### Text passage
---*---

It took two minutes before either team scored a bucket, a sign that we were not in for a high scoring affair. Tim Duncan scored the team's first nine points, benefiting from a Cavs defense that lacks rim protection and got completely lost whenever the Spurs moved the ball with purpose. In fact, the first nine Spurs field goals were the result of an assist and 14 of the Spurs' 23 first quarter points came in the paint. But Cleveland has too much talent on the other end to fall behind by much if they are engaged. They also moved the ball and their marksmanship from outside (4-7 in the first quarter) kept them in it.
As the second quarter started the Spurs were forced to rest Boris Diaw, who started the game and played the entire first quarter. Austin Daye took his place next to Baynes and the Spurs' defense collapsed. The Cavs went on a 8-0 run to start quarter as the Spurs missed three pointer after three pointer. Finally one dropped for Danny Green to stop the hemorrhage but the Cavs were now in control of the game.
It took perhaps the best half in Diaw's career in San Antonio to turn things around. Boris exploited every seam in the porous Cleveland D for easy floaters or assists to the open man. His playmaking was sorely needed, as Parker and Ginobili weren't especially good. Defensively the Spurs couldn't contain Kyrie Irving, who hit tough shots en route to a ten point second quarter. But fortunately they closed the half well courtesy of a couple Leonard steals that led to easy layups. At the break, the score was Cavs 47, Spurs 44.
David Blatt clearly wanted Kevin Love, who had only attempted four shots in the entire first half, to be the focal point of the offense to start the third quarter. Love took seven of the Cavs' first eight shots of the half and while he made some, the strategy backfired. Irving and James were marginalized early in the quarter and had to take breaks later on. The Spurs offense, meanwhile, started to click. Diaw continued to make a difference and the bench outplayed its Cavs counterpart. Cory Joseph in particular was great, finishing the frame with eight points. After three quarters, the Spurs were now the ones with a three-point lead.
Unfortunately San Antonio couldn't sustain that offensive production. The turnovers piled on early and the shooting remained absent. For almost eight minutes after an Austin Daye three the Spurs didn't register a field goal and only survived because they were getting to the line. The Cavs pounced on their opportunity to get the lead back by going to Anderson Varejao on the pick-and-roll, a play the Spurs hadn't been able to contain up until that point due to the pristine spacing of the offense. It wasn't looking good.
But the Spurs tightened up their pick-and-roll defense, with Leonard doing a fantastic job of recovering after the screen. Without that go-to tool, the Cavs offense became a bit predictable and reliant on energy and hustle instead of execution.
With 1:39 to go and the Spurs down one, Manu Ginobili found Tim Duncan with good deep position and Love guarding him. Duncan banked in a hook to give San Antonio a one-point lead that Tony Parker stretched to three from the line after a James turnover. LeBron cut it to one and Boris Diaw couldn't score the next trip down. But another James turnover gave the Spurs a chance to get a three-point cushion and the Spurs seized it by running the high-low backdoor play they usually run for Parker but with Ginobili as the target this time.

---*---

[Pointing rows for text and elements]
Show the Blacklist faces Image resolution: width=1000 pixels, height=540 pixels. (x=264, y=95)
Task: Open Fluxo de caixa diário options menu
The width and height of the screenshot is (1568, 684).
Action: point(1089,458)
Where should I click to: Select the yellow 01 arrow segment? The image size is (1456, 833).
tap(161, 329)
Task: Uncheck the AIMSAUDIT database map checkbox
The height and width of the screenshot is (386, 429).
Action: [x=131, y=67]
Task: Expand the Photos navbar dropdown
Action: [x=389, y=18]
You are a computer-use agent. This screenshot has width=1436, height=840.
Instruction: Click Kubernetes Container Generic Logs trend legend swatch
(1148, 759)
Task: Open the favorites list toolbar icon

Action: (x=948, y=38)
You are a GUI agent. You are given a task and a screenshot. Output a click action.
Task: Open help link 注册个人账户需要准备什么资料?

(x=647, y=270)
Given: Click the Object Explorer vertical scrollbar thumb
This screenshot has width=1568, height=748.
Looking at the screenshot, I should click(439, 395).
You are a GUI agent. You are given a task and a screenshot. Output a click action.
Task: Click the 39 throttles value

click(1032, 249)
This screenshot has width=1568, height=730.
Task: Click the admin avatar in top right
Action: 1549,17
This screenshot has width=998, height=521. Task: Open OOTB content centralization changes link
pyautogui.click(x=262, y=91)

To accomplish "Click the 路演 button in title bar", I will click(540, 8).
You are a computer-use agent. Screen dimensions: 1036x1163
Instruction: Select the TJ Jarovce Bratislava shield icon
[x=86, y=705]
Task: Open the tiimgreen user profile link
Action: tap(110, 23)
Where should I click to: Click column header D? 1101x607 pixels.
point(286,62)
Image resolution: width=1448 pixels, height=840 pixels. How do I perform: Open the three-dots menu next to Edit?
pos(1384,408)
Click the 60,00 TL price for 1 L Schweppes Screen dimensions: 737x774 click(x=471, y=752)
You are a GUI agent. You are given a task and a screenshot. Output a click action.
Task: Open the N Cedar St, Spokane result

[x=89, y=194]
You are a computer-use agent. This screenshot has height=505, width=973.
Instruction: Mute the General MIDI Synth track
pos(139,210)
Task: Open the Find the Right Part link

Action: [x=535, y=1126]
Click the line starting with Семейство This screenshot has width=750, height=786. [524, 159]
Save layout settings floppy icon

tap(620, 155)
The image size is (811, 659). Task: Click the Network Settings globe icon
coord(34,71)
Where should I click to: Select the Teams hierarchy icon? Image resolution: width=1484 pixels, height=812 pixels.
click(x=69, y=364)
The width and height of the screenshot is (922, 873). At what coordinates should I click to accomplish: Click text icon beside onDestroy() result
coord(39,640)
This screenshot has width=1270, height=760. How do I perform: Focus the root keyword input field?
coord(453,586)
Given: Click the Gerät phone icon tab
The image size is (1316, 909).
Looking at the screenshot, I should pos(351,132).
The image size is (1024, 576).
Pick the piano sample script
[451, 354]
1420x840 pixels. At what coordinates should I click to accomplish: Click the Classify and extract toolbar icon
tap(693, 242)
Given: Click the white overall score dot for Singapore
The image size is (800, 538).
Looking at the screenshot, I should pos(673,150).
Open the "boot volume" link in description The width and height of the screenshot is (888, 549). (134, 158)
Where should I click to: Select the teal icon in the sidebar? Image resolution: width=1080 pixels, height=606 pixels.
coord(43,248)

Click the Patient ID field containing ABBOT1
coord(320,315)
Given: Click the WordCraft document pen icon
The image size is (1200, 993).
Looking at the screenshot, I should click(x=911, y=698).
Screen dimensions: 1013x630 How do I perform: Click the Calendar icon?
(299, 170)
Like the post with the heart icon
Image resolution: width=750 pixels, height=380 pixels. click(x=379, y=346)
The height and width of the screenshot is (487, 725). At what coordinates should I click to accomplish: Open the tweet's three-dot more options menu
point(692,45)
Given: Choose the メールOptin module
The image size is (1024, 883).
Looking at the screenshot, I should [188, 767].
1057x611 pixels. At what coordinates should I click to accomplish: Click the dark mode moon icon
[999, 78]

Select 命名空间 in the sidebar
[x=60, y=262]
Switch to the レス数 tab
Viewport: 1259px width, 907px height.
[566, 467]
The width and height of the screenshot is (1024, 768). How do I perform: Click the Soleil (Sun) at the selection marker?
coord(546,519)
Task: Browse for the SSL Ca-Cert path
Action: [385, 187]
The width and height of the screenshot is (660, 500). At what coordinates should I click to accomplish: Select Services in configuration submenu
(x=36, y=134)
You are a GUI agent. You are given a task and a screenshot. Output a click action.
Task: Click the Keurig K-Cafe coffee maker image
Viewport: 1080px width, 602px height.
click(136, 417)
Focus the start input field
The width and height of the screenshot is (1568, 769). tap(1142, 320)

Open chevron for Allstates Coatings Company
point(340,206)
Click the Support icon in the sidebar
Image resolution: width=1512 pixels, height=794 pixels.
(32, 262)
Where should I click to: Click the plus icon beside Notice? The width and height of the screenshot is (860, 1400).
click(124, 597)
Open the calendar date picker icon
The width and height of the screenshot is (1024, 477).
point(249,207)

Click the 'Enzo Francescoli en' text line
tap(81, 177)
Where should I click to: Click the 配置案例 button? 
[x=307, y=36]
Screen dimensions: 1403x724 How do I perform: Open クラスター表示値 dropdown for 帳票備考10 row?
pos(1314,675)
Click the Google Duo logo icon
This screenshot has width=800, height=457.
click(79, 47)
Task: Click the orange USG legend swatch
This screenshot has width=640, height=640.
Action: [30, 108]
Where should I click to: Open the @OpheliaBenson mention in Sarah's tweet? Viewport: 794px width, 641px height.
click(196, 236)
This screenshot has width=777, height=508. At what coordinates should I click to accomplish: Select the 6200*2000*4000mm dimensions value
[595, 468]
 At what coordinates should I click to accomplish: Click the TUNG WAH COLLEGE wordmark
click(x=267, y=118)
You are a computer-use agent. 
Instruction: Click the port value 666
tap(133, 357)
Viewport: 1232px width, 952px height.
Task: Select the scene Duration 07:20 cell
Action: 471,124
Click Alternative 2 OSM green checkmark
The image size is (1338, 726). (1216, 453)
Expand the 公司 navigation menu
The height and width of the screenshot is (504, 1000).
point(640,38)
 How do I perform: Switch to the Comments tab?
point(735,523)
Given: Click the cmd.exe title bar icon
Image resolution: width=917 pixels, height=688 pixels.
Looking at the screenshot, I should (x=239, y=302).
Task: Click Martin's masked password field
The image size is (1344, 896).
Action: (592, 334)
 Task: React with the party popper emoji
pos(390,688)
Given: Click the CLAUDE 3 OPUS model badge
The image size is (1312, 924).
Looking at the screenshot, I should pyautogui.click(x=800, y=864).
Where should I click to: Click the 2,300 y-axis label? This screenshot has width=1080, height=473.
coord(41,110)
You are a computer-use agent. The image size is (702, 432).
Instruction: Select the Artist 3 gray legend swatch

---*---

### What is required
Translate this sentence from the basketball game recap into Spanish: "Cory Joseph in particular was great, finishing the frame with eight points."

### The solution
Cory Joseph, en particular, estuvo excelente y terminó el cuarto con ocho puntos.